The course itself currently has a 91% pass rate and a 94% course satisfaction rate from over 200 learners who have taken the course.
Stakeholder Feedback
Feedback from SMEs
We’re really happy with how Stephanie was able to make all of this incredibly dense legal jargon into a bite-sized, comprehensible course.
Amazing job on the HSL Privacy training. The training looks fantastic and our teammates are going to get a lot out of this course.
We just showed the course to the entire privacy team and they agreed it was the best privacy training they had ever seen. Only great things to say!
Feedback from Learning Experience Design Manager
Great job with this course! The scenarios are spot on and really get the learner to engage with the actual work activity. “A Real-Life Example” is a great way of relating the subject matter to real life (learners’ background knowledge outside of work). All of your activities are easy to follow.
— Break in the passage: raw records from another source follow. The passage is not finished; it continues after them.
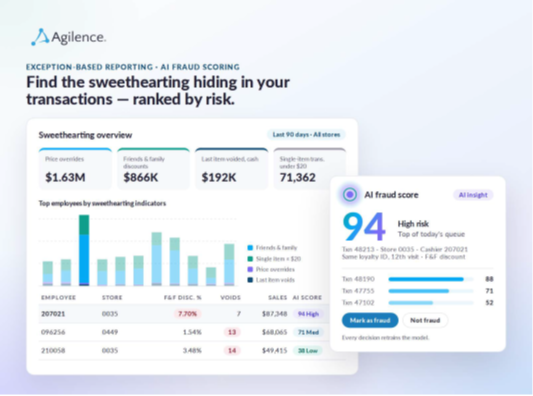Viewport: 533px width, 396px height.
Task: Click the Single item < $20 legend swatch
Action: pos(250,259)
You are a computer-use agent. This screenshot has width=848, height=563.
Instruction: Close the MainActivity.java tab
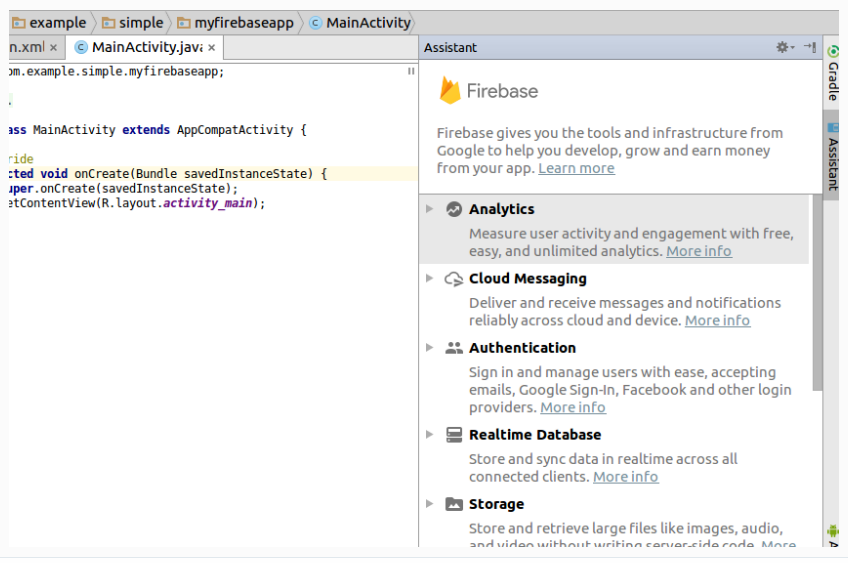212,47
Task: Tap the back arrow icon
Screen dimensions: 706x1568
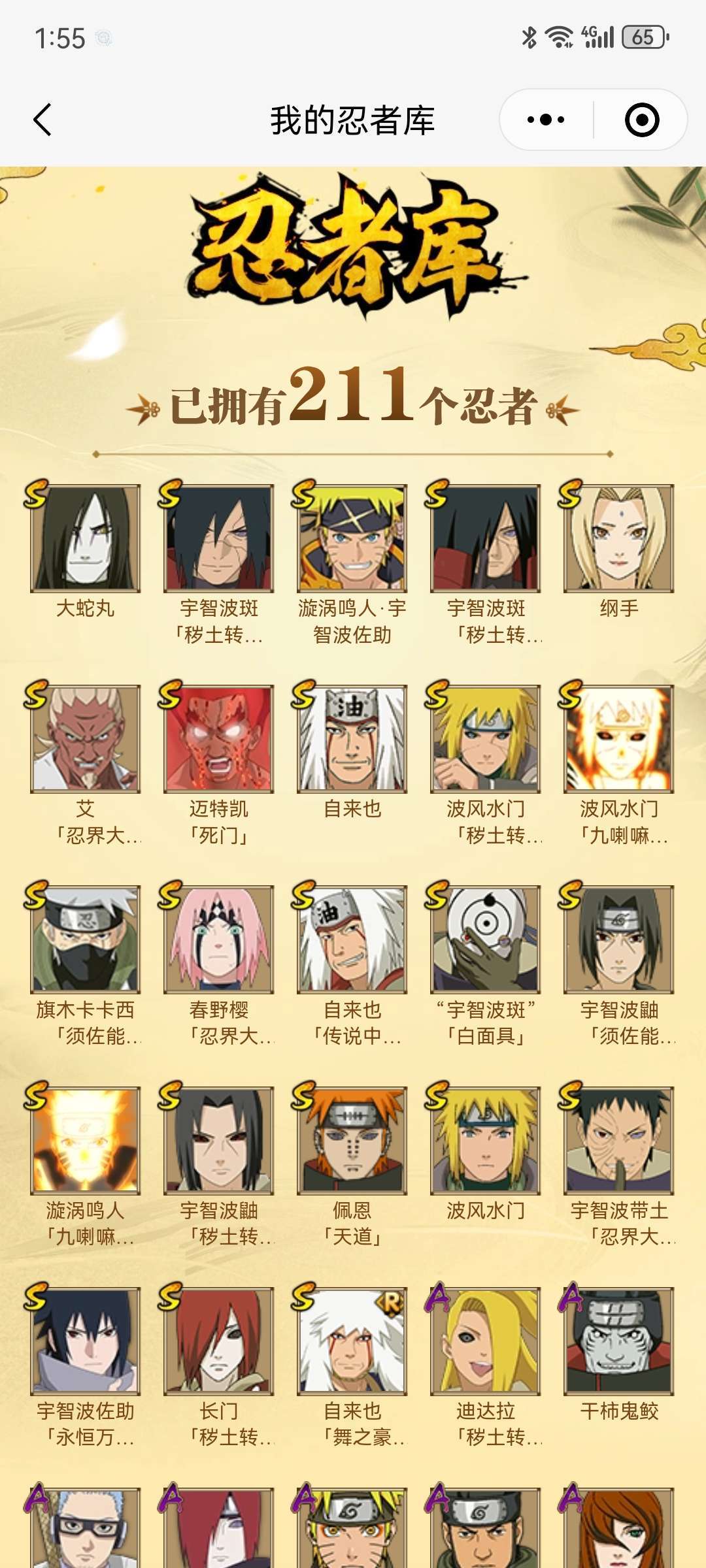Action: (42, 120)
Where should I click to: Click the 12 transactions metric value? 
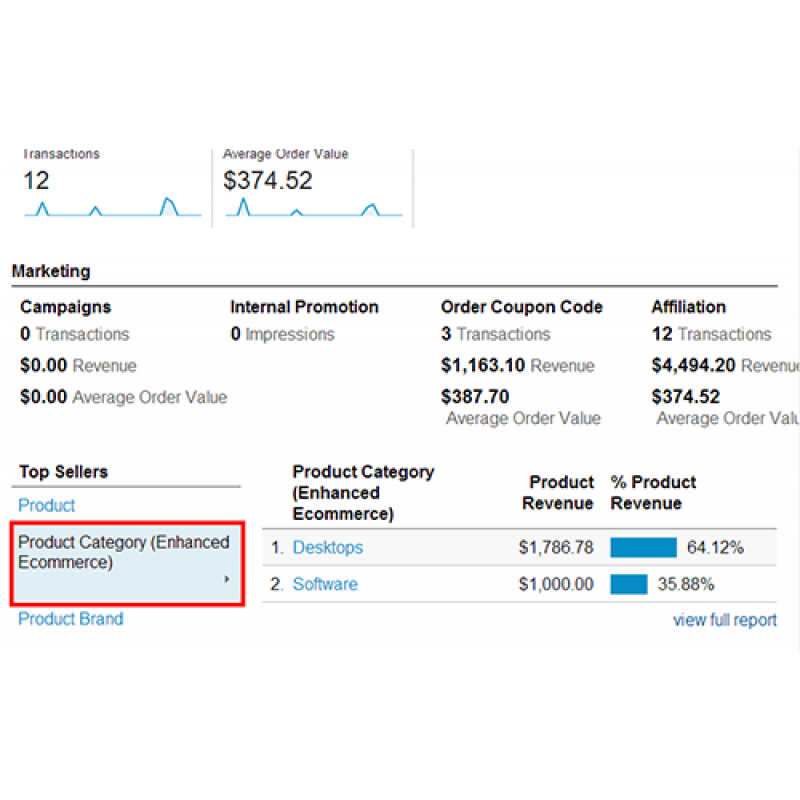(36, 181)
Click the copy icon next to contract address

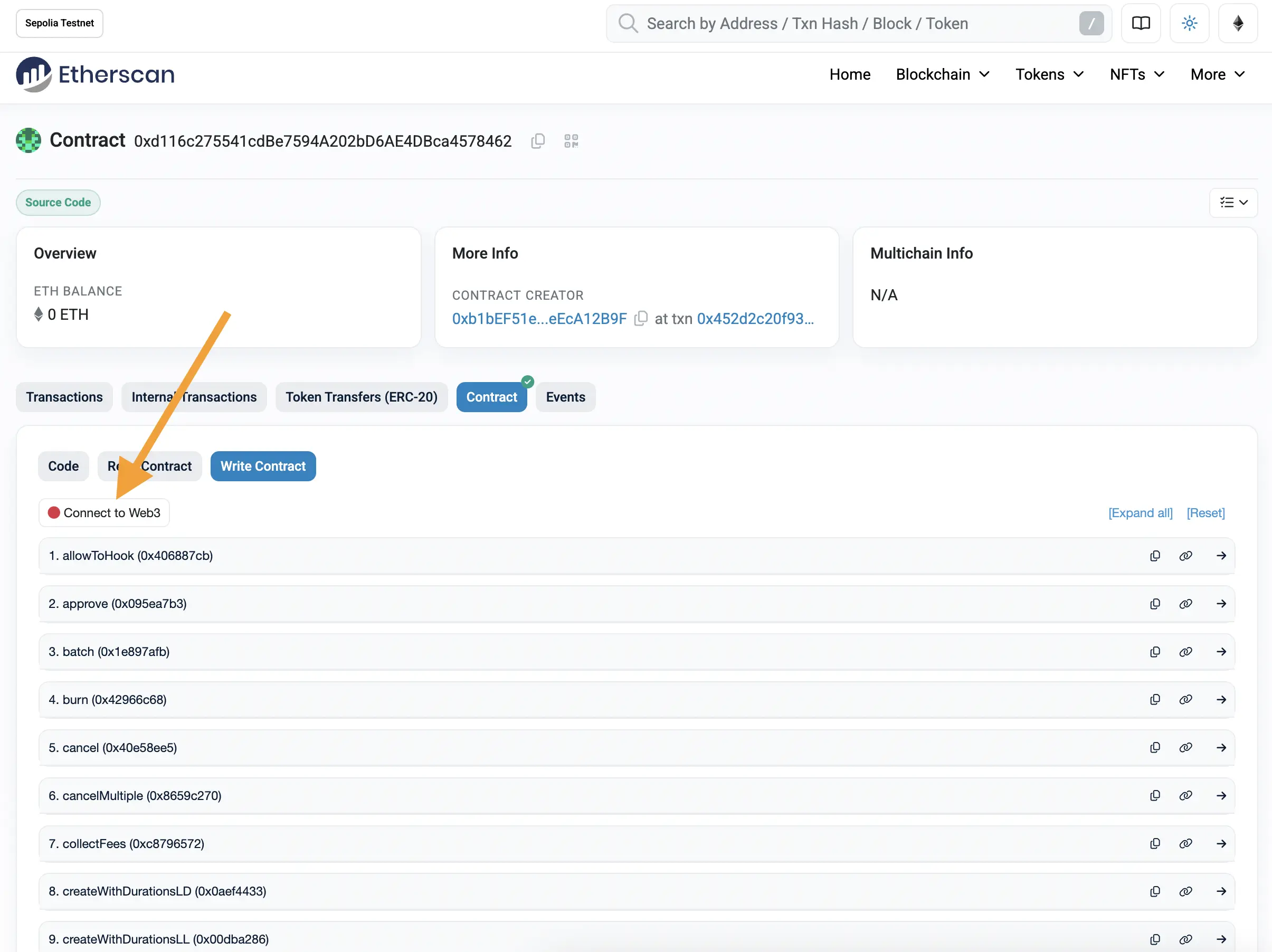(537, 140)
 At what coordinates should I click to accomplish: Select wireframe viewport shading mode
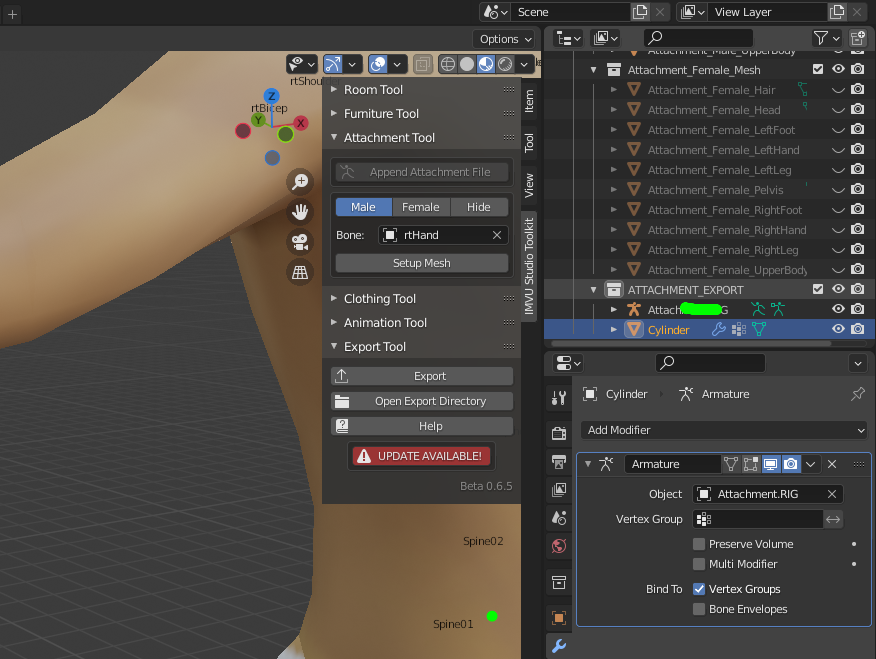pyautogui.click(x=447, y=64)
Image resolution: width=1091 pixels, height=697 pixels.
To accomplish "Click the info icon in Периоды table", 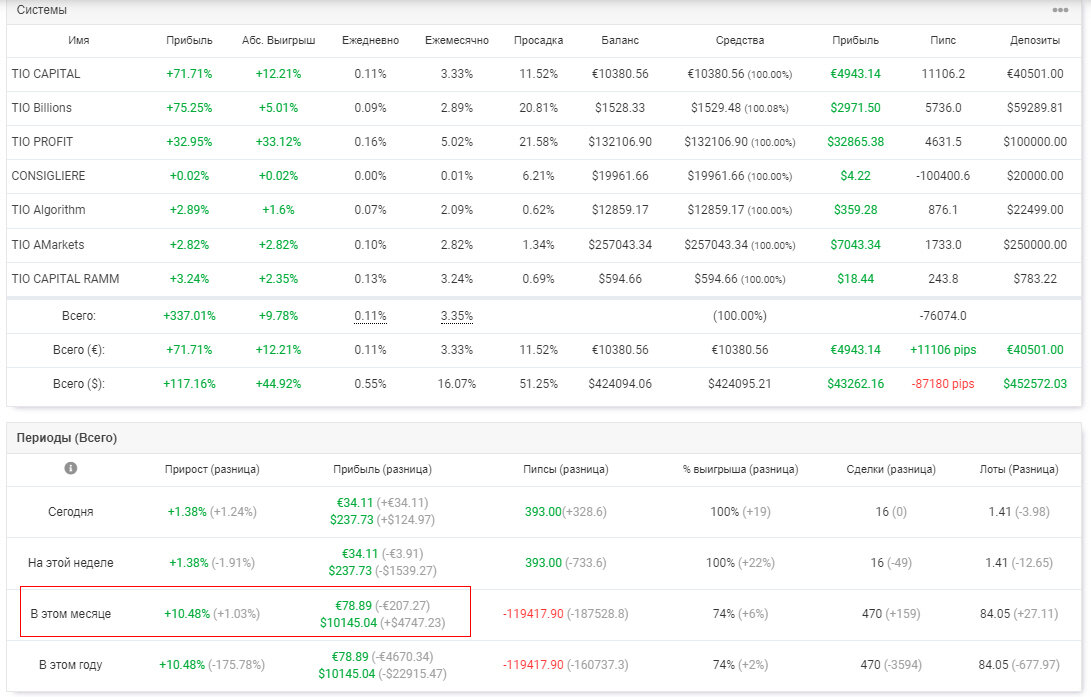I will (70, 468).
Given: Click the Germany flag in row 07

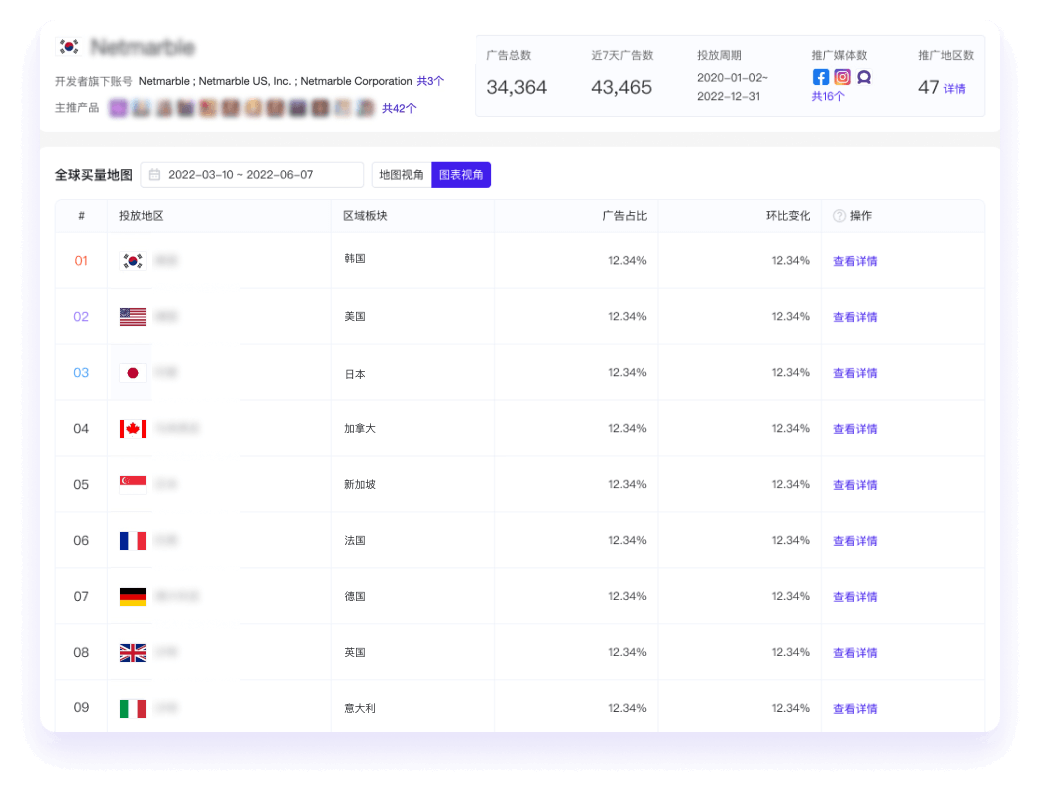Looking at the screenshot, I should point(132,597).
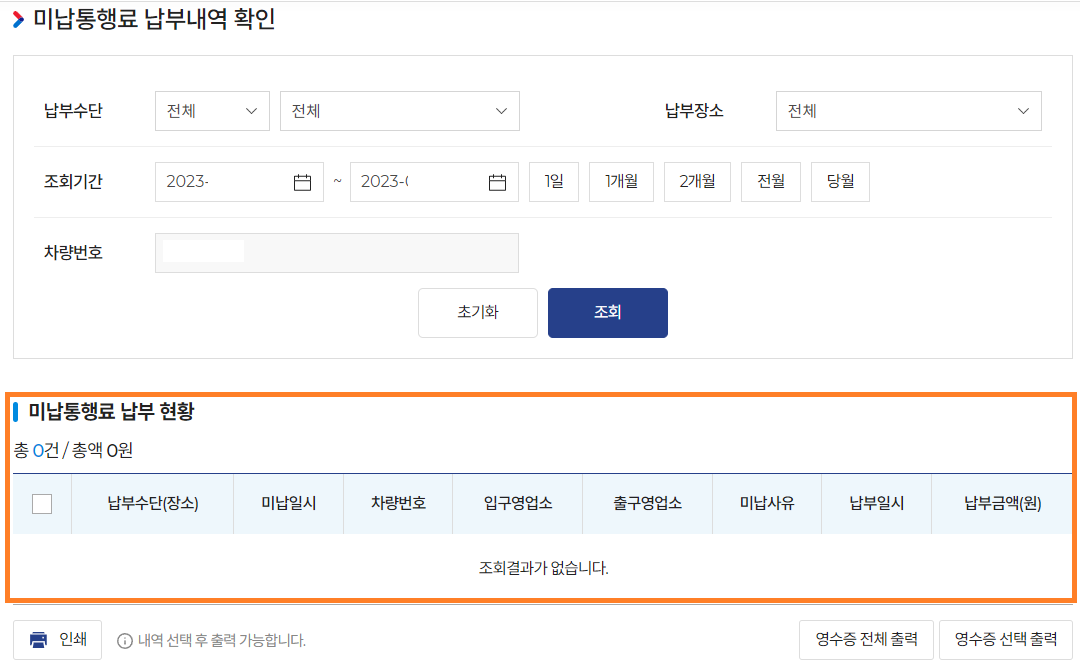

Even in the free response question, you made it clear in the instructions to copy+paste it from the KB. Really well done.
Feedback from Senior Learning Experience Designer
The course follows a great flow and uses a variety of activities to keep the learner engaged. Connecting the learners to a real-life example of how privacy can impact them and the business was a great addition to the course. It shows what’s at stake while handling these types of issues. Your quiz at the end is perfect for gauging the learners’ ability to apply their knowledge to job-related tasks. Great job using a real-life email example in the knowledge check. This demonstrates job-related skill acquisition and definitely reflects your learning objectives.
Areas to Improve
Stick to consistent use of stock imagery in the “Real Life” story section of the course.
Aim to future-proof two of the knowledge check questions. If the guidance documentation changes, the questions will also need to be updated.
Consider adding even more practice scenarios to the Storyline interaction.